Möglichkeiten abwägen
Der grundhafte Ausbau müsse weiterhin Vorrang haben. "Es gibt aber Straßensituationen, in denen lediglich wenige Menschen eine Straße nutzen. Wenn es dort möglich ist, mit wenig Verdichtung und kostengünstig eine Asphaltdecke herzurichten, die auf Grund der geringen Nutzung auch eine Haltbarkeit über viele Jahre verspricht, so sollten diese Möglichkeiten genutzt werden", heißt es in der Begründung.

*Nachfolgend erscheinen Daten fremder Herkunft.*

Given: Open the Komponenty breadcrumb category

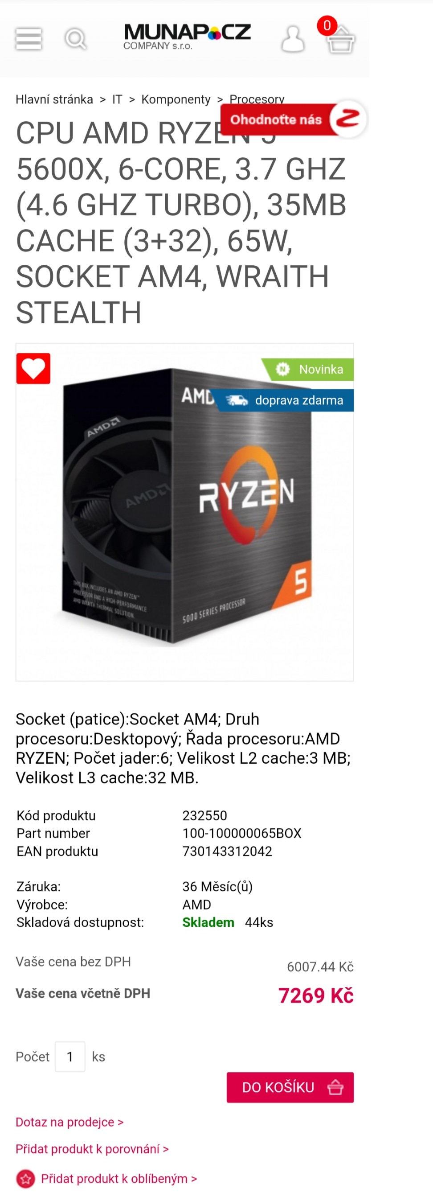Looking at the screenshot, I should pos(176,99).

Zudem wird gefordert, dass der pauschale Ausgleich des Landes, der für die weggefallenen Straßenausbaubeiträge gezahlt wird, ausschließlich für den Straßenausbau genutzt wird. Die Stadt könne mit 570 000 Euro jährlich rechnen. Es gebe dafür jedoch keine Zweckbestimmung. Das Geld dürfe nicht "im Haushalt versickern", während viele Oranienburger auf den Ausbau ihrer Straße warteten, heißt es im Antrag. Die Stadt solle zudem prüfen, ob sie ihren Anteil am Sandstraßenausbau von derzeit zehn Prozent erhöhen könne.